▶ _Entries provided_:
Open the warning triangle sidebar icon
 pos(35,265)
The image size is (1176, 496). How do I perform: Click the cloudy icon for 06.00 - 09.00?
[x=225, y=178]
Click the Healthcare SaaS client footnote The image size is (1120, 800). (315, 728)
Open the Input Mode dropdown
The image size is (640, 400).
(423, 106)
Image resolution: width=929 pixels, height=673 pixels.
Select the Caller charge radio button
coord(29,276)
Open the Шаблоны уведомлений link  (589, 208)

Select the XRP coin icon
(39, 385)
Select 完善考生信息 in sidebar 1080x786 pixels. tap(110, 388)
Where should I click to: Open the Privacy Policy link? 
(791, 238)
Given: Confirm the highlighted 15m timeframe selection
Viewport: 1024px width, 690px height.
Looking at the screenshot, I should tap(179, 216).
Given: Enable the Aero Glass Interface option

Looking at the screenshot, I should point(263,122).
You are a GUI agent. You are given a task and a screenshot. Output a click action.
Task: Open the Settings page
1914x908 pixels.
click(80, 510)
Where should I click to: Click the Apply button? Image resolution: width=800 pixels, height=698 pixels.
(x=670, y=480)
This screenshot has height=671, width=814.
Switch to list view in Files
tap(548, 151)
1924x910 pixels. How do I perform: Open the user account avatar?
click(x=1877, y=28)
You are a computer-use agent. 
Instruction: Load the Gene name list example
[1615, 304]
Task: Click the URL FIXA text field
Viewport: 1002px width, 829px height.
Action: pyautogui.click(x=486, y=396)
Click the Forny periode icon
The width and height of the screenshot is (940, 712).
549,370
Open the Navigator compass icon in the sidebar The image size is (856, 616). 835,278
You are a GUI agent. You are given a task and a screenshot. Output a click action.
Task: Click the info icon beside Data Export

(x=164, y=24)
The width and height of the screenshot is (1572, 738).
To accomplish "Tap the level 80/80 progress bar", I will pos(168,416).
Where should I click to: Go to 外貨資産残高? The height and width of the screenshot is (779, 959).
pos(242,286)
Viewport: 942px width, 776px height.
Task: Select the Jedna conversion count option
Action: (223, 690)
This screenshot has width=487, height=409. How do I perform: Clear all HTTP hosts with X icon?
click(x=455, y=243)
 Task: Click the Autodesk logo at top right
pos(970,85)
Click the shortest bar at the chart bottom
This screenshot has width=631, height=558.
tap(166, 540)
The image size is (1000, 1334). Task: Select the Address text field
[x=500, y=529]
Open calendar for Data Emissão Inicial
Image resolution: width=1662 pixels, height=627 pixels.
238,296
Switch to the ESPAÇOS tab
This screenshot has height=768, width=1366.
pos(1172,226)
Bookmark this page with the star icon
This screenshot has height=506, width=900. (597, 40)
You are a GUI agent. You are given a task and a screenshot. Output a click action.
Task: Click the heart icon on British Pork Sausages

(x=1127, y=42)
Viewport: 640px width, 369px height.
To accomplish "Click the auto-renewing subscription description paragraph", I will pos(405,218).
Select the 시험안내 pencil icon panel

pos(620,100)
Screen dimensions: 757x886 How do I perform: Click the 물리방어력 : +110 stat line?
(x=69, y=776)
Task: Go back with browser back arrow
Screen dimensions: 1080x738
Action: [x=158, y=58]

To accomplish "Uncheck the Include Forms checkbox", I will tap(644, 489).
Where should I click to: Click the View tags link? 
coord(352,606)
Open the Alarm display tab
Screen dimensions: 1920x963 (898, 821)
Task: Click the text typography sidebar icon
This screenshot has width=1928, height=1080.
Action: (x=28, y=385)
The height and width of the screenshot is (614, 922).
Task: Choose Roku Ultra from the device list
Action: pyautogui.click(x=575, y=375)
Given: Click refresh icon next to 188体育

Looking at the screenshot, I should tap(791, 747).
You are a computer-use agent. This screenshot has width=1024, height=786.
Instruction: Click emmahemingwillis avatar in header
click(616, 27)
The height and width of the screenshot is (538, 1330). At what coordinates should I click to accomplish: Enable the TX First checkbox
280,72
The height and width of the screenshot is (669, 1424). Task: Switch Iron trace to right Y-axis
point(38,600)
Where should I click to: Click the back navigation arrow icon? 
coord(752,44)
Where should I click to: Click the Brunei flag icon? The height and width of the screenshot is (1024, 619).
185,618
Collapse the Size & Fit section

▶ _Exercise brief_:
Copy every line of the entries in which "computer" can be found.

▶ _Answer space_:
You are a computer-use agent. 
You are a computer-use agent. This screenshot has width=1024, height=786.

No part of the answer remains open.